• Cosa serve:
Riscrivi le righe che vanno da quella contenente "This screenshot has width=590, height=371." fino all'ultima, entrambe incluse, sostituendo "Thigh" con "Knee" e lasciando invariato tutto il resto.

··· Righe fornite ···

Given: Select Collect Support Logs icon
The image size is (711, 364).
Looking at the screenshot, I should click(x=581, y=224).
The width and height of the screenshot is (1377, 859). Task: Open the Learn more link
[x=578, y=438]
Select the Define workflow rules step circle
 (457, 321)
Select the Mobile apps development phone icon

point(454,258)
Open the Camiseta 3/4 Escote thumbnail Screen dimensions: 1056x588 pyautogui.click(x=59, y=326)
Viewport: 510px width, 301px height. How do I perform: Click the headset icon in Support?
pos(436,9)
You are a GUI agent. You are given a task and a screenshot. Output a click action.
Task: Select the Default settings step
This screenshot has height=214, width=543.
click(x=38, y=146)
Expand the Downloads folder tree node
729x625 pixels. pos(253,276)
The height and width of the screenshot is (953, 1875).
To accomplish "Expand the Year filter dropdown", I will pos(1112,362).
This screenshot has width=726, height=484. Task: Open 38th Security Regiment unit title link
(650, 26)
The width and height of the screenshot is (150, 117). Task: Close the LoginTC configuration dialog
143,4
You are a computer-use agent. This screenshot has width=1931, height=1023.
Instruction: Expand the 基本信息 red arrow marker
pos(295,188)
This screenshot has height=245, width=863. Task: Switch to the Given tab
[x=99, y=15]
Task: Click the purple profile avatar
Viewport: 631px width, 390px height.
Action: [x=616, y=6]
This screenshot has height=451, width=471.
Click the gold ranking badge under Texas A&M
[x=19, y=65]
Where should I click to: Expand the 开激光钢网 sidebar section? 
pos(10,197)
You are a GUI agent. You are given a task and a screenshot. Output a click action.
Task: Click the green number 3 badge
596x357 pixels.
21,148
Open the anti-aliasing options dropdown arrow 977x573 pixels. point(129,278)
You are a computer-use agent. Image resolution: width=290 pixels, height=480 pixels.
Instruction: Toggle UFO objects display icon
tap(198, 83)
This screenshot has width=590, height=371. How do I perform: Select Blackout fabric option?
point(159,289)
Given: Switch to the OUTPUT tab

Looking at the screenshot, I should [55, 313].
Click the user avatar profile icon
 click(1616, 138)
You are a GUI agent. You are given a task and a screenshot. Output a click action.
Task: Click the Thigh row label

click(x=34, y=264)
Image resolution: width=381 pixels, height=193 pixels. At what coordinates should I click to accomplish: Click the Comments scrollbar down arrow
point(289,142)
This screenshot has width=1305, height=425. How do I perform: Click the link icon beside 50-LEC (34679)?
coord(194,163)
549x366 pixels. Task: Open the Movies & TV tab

···

• Risultato dell'esercizio:
This screenshot has width=590, height=371. How do I perform: Select Blackout fabric option?
point(159,289)
Given: Switch to the OUTPUT tab

Looking at the screenshot, I should [55, 313].
Click the user avatar profile icon
 click(1616, 138)
You are a GUI agent. You are given a task and a screenshot. Output a click action.
Task: Click the Knee row label

click(x=34, y=264)
Image resolution: width=381 pixels, height=193 pixels. At what coordinates should I click to accomplish: Click the Comments scrollbar down arrow
point(289,142)
This screenshot has width=1305, height=425. How do I perform: Click the link icon beside 50-LEC (34679)?
coord(194,163)
549x366 pixels. Task: Open the Movies & TV tab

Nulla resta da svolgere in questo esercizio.